◆ EXCERPTED TEXT:
....................

# Hidden Gem in Harrodsburg, KY



## filfoster (Aug 23, 2011)

It's a shame more AAAC members don't browse this forum. For what it's worth and whoever may see this, here's a tip. If you're visiting Harrodsburg, KY (We base our Bourbon Trail expeditions from the Beaumont Inn), please take an hour on Saturday mornings to walk the mile or so downtown to 225 S. Main Street, the Kentucky Fudge Co. and Next Door Eatery, to hear, for free, a multi-generational, amateur 'jam session' of country and blue grass musicians (ages 8 to 90) take turns leading an impromptu medley of wonderful music. We found this by accident last year and just drpped in again this past weekend with friends. This is a memory scrapbook page you shouldn't miss.


----------



## Snow Hill Pond (Aug 10, 2011)

You mention the Bourbon Trail. When I was in jr. high school we visited the Talbot Tavern in Bardstown, one of the oldest continuously operating taverns in America. I believe it's still operating. It's a neat little place with a lot of history.

....................

◆ DATA:

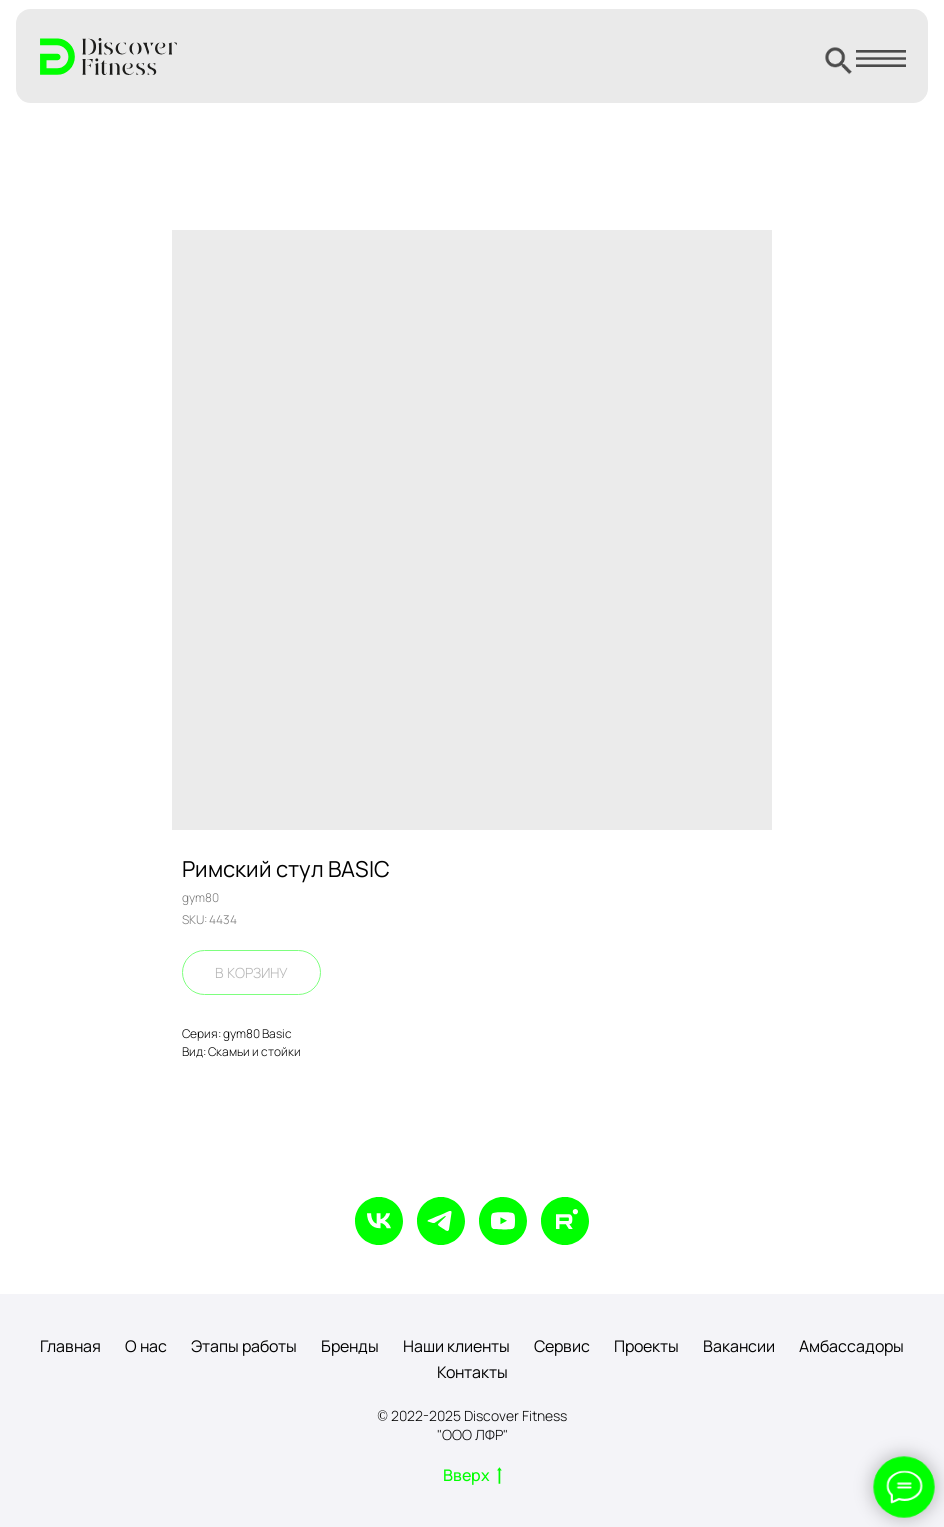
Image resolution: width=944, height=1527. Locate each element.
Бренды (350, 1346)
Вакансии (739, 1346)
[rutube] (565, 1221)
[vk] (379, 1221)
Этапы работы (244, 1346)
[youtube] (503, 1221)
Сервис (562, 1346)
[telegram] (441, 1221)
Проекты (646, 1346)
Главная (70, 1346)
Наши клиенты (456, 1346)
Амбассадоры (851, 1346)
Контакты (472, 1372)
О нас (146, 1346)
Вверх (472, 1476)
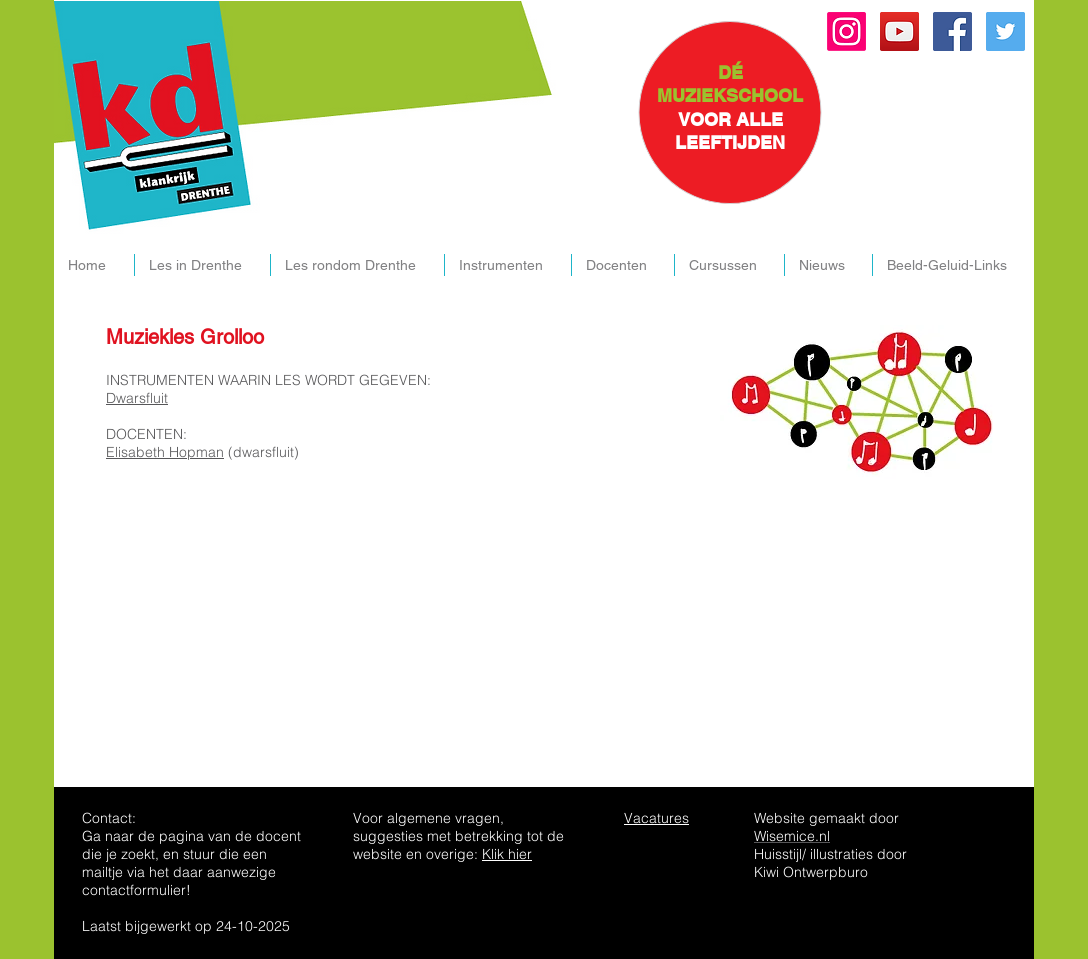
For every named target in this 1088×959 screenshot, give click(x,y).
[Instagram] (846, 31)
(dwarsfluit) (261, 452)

....................

◆ REQUESTS:
a) In the forum thread about Harrodsburg, what is the street address of the place hosting the Saturday morning jam session?
b) From the Harrodsburg forum thread, reproduce the passage that opens with the words containing "## filfoster (Aug" and closes with "(Aug 10, 2011)".
c) Write what comes next in the Harrodsburg forum thread, picking up after its final post.

◆ THE REPLIES:
a) 225 S. Main Street, the Kentucky Fudge Co. and Next Door Eatery.

b)
## filfoster (Aug 23, 2011)

It's a shame more AAAC members don't browse this forum. For what it's worth and whoever may see this, here's a tip. If you're visiting Harrodsburg, KY (We base our Bourbon Trail expeditions from the Beaumont Inn), please take an hour on Saturday mornings to walk the mile or so downtown to 225 S. Main Street, the Kentucky Fudge Co. and Next Door Eatery, to hear, for free, a multi-generational, amateur 'jam session' of country and blue grass musicians (ages 8 to 90) take turns leading an impromptu medley of wonderful music. We found this by accident last year and just drpped in again this past weekend with friends. This is a memory scrapbook page you shouldn't miss.


----------



## Snow Hill Pond (Aug 10, 2011)

c)
----------



## pooh_ah (Sep 11, 2009)

The Beaumont Inn is great. My daughter and I stayed there last fall when she visited nearby Centre College.


----------



## ClassicTop (Oct 25, 2016)

Snow Hill Pond said:


> You mention the Bourbon Trail. When I was in jr. high school we visited the Talbot Tavern in Bardstown, one of the oldest continuously operating taverns in America. I believe it's still operating. It's a neat little place with a lot of history.


The Talbott Tavern is still in operation, but it did close for around one year in the late '90s due to a fire.

Bardstown is a great little town. It's a must visit if on the Bourbon Trail.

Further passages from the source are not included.